October 2010

Rearfoot motion in runners responds to pronator-supinator strengthening

In the moment: Sports medicine

By Jordana Bieze Foster

Strength training focused on the pronation and supination affects rearfoot motion in runners to a greater extent than traditional plantar- and dorsiflexion training, according to research from the University of Duisburg-Essen in Germany.

Investigators studied 30 runners, all rearfoot strikers, who completed one of two 10-week strength training programs. Those in the experimental group performed supination and pronation exercises with their right leg using a specially designed training machine, and traditional plantar- and dorsiflexion exercises with their left leg. Those in the control group did traditional training only.

The experimental training was associated with significantly greater strength gains for both the pronator and supinator muscles, particularly the latter. Both protocols significantly increased supination angle at touchdown during running, but only the experimental protocol was also associated with significant decreases and delays in pronation velocity.

“The increased supination strength leads to smoother rearfoot motion when excessive pronation is induced,” said Marco Hagen, a human movement research scientist at the university, who presented his group’s results in September at the i-FAB meeting.
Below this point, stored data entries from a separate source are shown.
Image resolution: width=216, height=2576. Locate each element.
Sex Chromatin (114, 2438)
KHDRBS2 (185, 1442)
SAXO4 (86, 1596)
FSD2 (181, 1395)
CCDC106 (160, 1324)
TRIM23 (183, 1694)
One Response to Rearfoot motion in runners responds to pronator-supinator strengthening

  1. Craig Payne says:

    This was supposed to be a randomized controlled trial, yet somehow they got 8 in one group and 22 in the other (if I recall the presentation at the confrence correctly). I can not understand how that could happen. The authors also used a within groups analysis which is not how you analyse a randomised controlled trial. The results of the study can not be trusted unitl the proper analysis is done and an explanation as to how the faulty randomization occured.